Express industry in India is fragmented. Express companies, which move documents and parcels, need to build up an extensive ground fleet and air fleet, said Hemant Bhattbhatt, partner, Deloitte India. Global companies in India find it easier to buy an existing company with network rather than putting capital to build the network.

The $3.5-billion express segment in India includes delivery of documents and parcels. Leader Speed Post, owned by governments India Post, for express delivery of letters and documents now delivers parcel service within India under Express Parcel Post. In 2008, it tied up with DPDHL to deliver international express courier service Worldnet express. Blue Dart is the second largest player in the express delivery of letters and documents in India.

In the express delivery of parcels, Safexpress is the leader followed by Gati.

The competition will grow with consolidation. A merger of UPS and TNT will save many overhead costs primarily lease rentals and expand their customer reach. We have spent considerable time evaluating potential integration opportunities, UPS said in an e-mail response. UPS has experience of integrating businesses as it has acquired more than 50 companies since going public in 1999. We will pick a team of management from each company who will develop a consolidated integration plan, UPS said.

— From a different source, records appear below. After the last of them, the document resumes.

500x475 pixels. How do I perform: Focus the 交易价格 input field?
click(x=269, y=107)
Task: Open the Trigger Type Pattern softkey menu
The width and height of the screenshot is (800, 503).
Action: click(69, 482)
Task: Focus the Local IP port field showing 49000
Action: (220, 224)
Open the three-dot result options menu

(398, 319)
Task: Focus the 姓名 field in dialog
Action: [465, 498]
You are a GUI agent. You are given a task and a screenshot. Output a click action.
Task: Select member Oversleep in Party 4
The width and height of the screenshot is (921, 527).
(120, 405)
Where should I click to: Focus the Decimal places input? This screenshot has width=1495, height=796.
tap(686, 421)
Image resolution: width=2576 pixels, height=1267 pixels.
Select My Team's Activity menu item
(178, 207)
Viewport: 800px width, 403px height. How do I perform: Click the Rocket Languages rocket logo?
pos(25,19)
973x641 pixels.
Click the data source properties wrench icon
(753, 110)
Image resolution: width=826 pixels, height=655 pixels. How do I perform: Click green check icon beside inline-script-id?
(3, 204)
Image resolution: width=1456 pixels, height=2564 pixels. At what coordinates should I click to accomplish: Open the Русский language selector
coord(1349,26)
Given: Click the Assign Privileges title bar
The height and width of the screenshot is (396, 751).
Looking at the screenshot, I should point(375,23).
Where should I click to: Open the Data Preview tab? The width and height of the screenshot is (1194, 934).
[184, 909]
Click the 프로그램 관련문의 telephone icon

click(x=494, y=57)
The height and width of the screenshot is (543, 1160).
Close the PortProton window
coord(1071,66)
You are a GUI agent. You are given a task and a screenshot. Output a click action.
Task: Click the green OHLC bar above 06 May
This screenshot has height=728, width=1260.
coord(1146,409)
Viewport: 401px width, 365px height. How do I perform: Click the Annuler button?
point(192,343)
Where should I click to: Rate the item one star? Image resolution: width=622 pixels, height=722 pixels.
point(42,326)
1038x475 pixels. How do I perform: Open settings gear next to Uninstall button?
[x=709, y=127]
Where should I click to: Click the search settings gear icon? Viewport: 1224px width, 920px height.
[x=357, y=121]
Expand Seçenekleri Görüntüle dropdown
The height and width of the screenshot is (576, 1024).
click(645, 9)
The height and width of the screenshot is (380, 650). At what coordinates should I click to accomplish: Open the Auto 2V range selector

But companies need scale and reach to make a dent into the express market which has led companies to gain access to regional markets and specialised operations through acquisitions. A combined network will help facilitate the flow of trade, making customers more competitive not just in the US and European markets, but also in markets across Asia and Latin America helping to stimulate much needed economic growth, UPS added.

DPDHL Express had been one of the pioneers of this strategy. In November 2004, DPDHL Express acquired Indian courier company Blue Dart Express, cornering 45% market share in the Indian market. In February 2010, American Fedex took over rival AFL.

In February 2012, Bangalore-based Gati said it will enter into a 70:30 joint venture with Tokyo Stock Exchange-listed global logistic service major Kintetsu World Express to expand its global foothold in the express segment and to reduce debt. The newly formed company will be called Gati-Kintetsu Express and express distribution and supply chain (EDSC) business of Gati will move into the joint venture company through a business transfer agreement.

There is a lot of interest from global majors for M& A in the express segment, said Ashis Nain, MD Expressit. The express industry has grown at approximately 15% this year, compared to 20 % last year.

Last year in May, Belgian Post International (BPI), a business unit of Belgian Post, has entered the over-crowded and un-organised Indian logistics market by partnering with Expressit. With this partnership both companies have come together in a form of 50:50 joint venture to form a new international express mail delivery service called MailPlus which will have a presence across 180 countries.

A few of the key home-grown logistics service providers (LSPs), who have been growing at a rate of 30-40% year-on-year, are on the lookout for strategic partners or value acquisitions, said Subir Shah, senior consultant, Transportation & Logistics Practice, Frost & Sullivan South Asia, Middle East and North Africa. The main reason is that, these LSPs are now at an inflexion point and a global reach for their clients is the next logical step.

The revenue generators are also changing. Banking and financial service, the largest contributor, is now been slowly replaced by new sectors.

We believe that there are opportunities in several key industry sectors like e-commerce, pharmaceuticals and healthcare as well as gems and jewellery, which we think can propel the growth of express logistics industry in India, said Rakesh Shalia, managing director, marketing and communications, FedEx Express.

Survival for smaller companies will be tough unless acquired by bigger rivals. We do not see too many M&A deals in this space going ahead, said Bhattbhatt from Deloitte.